Byrd, who faced the choice of going into the drug-court program or facing trial on a felony drug charge, illustrated the pressures exerted on a first-time offender to go into the program. Byrd had been arrested for carrying painkillers that her mother had given her after a surgical procedure. She didn’t have health insurance and couldn’t afford to have her own prescription filled.

Glass contrasted the sanctions and procedures that Williams imposed with national guidelines for drug-court programs and concluded that the judge’s approach is unduly harsh.

“There are over 2,400 drug courts, all over the United States,” Glass said, in the intro to “Very Tough Love.” “They give enormous power to judges. You sign away all sorts of rights when you enter the programs. This is what happens when a judge takes that power and starts doing things other drug courts don’t. Things that violate the basic philosophy of all drug courts. After months of investigation, I believe it’s likely that no other drug court judge in the country is running a program like Judge Amanda Williams’s.”

Not newsworthy in the county seat

Two weeks after national broadcast of “Very Tough Love,” a lawyer representing the judge wrote a 14-page single-spaced letter to Glass, challenging his reporting and warning of a potential libel suit. The lawyer — David Oedel, a professor at Mercer University Law School — said Glass’s conclusions in the broadcast were “altogether so inflammatory that a firestorm in the blogosphere and elsewhere is occurring.” The story was “extremely damaging” to the judge, and she had received death threats via email, Oedel told Current.

“When you’re on a national platform like that, you have the power to affect local perceptions in a way that ordinary local reporters would not have the capacity of doing,” Oedel said.

Indeed, the local newspaper hasn’t tackled the story of Judge Williams.

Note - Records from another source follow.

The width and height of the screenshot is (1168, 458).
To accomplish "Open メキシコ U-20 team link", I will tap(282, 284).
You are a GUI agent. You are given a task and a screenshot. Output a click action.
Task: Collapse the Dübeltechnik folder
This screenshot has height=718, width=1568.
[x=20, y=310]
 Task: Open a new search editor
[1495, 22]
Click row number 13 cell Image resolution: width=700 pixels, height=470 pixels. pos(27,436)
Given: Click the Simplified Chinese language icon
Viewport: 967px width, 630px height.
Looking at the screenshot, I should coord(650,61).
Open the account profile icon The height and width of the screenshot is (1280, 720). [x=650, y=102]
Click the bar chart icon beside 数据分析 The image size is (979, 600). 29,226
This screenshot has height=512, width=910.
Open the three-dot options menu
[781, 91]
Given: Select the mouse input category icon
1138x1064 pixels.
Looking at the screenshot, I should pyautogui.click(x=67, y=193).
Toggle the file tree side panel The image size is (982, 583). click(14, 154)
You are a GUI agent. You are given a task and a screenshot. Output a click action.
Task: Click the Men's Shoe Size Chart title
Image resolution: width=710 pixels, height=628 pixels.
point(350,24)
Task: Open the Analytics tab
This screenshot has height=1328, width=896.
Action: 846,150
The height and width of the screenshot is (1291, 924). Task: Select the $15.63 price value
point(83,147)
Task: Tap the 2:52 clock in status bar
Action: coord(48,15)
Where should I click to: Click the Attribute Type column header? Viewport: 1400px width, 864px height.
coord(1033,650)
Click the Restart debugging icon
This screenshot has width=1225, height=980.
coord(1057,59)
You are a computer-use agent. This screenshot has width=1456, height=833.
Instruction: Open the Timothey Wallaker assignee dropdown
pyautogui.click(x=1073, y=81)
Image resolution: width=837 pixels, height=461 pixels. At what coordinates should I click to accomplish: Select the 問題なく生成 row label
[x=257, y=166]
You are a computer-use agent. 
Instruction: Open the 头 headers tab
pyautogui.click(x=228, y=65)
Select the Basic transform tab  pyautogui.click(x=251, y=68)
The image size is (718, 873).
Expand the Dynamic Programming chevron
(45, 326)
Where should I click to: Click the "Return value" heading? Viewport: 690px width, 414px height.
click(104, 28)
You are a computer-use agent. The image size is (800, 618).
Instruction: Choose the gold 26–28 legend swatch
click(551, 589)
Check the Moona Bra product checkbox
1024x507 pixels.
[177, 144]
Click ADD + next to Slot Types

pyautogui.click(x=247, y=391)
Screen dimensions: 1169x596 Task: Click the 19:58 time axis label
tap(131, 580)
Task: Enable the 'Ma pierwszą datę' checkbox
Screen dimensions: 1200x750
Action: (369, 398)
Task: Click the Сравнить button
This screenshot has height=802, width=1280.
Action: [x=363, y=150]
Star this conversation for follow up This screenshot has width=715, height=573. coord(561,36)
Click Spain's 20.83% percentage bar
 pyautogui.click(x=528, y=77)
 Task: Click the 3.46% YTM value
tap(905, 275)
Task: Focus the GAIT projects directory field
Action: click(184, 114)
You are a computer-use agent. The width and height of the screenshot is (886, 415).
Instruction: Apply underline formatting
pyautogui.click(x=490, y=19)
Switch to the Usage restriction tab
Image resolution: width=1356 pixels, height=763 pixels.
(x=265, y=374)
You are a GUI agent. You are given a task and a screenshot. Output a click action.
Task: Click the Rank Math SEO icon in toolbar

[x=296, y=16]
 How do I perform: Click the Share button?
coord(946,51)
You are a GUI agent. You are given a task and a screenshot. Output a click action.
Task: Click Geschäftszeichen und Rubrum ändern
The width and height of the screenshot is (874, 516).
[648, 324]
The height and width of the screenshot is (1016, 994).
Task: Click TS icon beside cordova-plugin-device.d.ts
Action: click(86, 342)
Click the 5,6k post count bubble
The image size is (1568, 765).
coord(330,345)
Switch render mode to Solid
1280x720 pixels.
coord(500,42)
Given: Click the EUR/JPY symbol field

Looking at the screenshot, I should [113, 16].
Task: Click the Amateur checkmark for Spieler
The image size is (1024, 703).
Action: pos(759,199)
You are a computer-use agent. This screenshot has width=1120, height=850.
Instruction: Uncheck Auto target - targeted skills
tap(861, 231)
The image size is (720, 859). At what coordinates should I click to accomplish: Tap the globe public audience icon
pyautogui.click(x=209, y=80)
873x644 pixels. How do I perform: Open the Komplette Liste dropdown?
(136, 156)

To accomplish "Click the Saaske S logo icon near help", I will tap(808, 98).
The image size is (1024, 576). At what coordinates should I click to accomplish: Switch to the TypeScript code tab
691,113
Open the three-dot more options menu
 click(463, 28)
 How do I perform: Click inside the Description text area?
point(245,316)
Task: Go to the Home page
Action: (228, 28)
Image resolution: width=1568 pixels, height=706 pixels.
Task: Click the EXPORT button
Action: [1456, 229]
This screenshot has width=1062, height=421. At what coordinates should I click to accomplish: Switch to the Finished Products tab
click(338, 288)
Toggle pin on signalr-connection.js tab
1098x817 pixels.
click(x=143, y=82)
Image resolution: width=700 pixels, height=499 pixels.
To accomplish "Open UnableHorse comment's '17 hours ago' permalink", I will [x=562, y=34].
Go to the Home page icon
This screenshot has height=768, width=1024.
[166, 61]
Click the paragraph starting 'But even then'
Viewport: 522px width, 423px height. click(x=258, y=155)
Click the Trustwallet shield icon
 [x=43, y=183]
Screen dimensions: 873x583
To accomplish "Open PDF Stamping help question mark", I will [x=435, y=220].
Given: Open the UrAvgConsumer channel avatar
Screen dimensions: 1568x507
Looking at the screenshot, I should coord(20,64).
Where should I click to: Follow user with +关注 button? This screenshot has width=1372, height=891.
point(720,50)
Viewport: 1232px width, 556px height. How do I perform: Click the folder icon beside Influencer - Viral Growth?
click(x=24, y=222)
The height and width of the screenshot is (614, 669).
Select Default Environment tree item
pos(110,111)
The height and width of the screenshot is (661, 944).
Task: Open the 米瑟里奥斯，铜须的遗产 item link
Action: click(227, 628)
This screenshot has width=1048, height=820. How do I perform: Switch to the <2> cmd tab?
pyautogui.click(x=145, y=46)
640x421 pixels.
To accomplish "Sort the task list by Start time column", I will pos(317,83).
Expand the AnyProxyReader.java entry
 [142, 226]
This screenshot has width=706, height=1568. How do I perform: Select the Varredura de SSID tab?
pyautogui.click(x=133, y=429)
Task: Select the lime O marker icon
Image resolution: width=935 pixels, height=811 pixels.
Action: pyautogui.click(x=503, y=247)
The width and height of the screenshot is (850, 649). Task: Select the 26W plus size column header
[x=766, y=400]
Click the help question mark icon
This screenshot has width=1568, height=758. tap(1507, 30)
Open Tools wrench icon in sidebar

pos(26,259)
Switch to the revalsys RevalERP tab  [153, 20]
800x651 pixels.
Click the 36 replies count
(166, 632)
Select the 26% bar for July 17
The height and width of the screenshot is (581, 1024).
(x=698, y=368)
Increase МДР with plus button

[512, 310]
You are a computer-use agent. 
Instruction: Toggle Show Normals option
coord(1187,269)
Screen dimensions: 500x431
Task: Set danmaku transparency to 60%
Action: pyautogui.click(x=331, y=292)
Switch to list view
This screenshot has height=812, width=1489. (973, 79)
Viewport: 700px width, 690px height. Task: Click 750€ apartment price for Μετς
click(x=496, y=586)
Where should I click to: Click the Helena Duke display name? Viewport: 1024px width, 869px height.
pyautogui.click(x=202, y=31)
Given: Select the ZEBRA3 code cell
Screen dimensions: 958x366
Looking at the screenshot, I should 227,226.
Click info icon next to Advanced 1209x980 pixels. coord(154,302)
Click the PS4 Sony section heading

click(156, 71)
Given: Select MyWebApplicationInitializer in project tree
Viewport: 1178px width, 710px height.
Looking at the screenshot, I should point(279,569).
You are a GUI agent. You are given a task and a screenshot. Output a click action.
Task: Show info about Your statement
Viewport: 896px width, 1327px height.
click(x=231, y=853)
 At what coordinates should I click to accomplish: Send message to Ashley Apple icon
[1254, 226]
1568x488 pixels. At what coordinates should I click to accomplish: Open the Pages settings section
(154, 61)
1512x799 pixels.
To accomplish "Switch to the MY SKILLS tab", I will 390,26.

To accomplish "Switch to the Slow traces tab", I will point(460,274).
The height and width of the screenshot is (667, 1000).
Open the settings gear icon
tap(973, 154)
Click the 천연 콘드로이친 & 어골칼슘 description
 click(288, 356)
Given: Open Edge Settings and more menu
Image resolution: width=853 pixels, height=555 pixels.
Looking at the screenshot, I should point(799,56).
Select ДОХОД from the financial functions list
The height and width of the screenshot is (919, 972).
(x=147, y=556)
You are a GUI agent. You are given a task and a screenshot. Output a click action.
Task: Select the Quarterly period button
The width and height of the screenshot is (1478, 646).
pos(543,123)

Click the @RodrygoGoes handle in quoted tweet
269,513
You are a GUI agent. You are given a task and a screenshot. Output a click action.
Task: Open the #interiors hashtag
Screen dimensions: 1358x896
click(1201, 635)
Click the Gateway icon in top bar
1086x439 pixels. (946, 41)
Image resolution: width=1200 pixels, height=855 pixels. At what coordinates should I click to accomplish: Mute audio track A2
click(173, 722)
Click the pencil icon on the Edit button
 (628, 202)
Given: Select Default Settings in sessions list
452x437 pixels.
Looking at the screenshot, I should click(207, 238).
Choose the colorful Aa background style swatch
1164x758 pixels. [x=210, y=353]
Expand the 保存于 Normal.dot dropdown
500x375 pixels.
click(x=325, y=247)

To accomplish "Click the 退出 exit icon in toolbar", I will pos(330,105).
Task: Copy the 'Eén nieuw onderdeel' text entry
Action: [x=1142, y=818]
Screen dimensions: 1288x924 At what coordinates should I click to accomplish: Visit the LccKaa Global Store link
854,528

The six-days-a-week Brunswick News hasn’t yet told readers what Glass reported more than two months ago — a decision that has riled the newsroom, according to two sources familiar with the newspaper.

Managing Editor Kerry Klumpe declined Current’s request to interview his courthouse reporter, Louie Brogdon.

With Williams declining to talk with Glass and trying to block his reporting, he worked hard to tell the story and keep it balanced. “I say in the story that she’s been successful with lots of [drug offenders], and I quote someone who says that she saved his life.” But the judge turned down his request to record an event for drug-court offenders who had successfully completed her program. “That would have been great tape, and I would have been happy to have it in the story.”

Oedel’s lengthy rebuttal to “Very Tough Love” doesn’t really address the main conclusions drawn from his reporting, Glass said, “which is that Judge Williams’ drug court is run differently from others in its punishments and the way that it brings people in the court.” The judge and her lawyer “apparently have no problem with any of that.”

This article contains a correction from earlier versions: The daily newspaper in Glynn County is the Brunswick News, not the Brunswick Times.